The Expanded Worlds consists of two parts, with the first part being location-based and only available to experience in Marl starting August 12th. This urban media art exhibition follows a route in Marl-Hüls, which starts at the new location of the museum at the Martin Luther King School. Students from the Folkwang University of the Arts in Essen and other young artists from North Rhine-Westphalia have created ten new media art works for this project – videos, animations or acoustic-visual experiments – which are assigned to specific advertising posters and take part in a walk of about an hour. This format is similar to a classic outdoor exhibition, where the works of art are communicated using small technical devices that have become indispensable in our everyday lives: this art is virtual, it does not need picture frames or concrete bases.
In the second part, those interested from all over North Rhine-Westphalia can experience the advertising posters in their neighborhood as exhibition areas of an augmented reality. The Skulpturenmuseum Marl owns around 700 works on canvas as well as drawings and graphics on paper, which have not been on display for a long time because the museum concentrates on its main areas: sculpture, video and sound art. Now a selection of around 200 works of art are being made accessible in this technically advanced form. They include landscapes, still lifes and depictions of people, which were purchased by the city of Marl at the end of the 1960s to decorate prestigious locations in the then new town hall, long before the museum existed.

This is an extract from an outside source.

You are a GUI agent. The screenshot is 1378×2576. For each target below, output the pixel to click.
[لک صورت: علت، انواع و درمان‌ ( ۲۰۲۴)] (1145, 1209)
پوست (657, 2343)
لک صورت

The Extended Worlds are a joint project by Anastasija Delidova and Philip Popien of the Essen media art duo Kollektiv 42, Robin Römer and the programmers from cityscaper GmbH from Aachen and the Skulpturenmuseum Marl.
During the exhibition period of the exhibition “Erweiterte Welten – urbane Medienkunst” in Marl from 12 August to 28 August 2022, the Sculpture Museum offers two additional special guided tours of the outdoor exhibition every week in addition to the usual neighbourhood tours (always Sundays 11h30, start at Creiler Platz, with registration // 15h30, start at the museum, without registration). Together with an art mediator, the tour explores the district of Marl-Hüls and discovers a total of 10 media artworks, some of which were created site-specifically for the exhibition in Marl.
For the tour, visitors can bring their own mobile device with a stable internet connection on which the app adARt is installed. This is available free of charge from the Google Play Store and the AppStore. Alternatively, a device can be borrowed for the tour of the museum. The tour is free of charge and will be offered every Wednesday at 5 pm for the next two weeks. The tour starts at the Sculpture Museum and ends there again. It lasts about 90 minutes and is free of charge.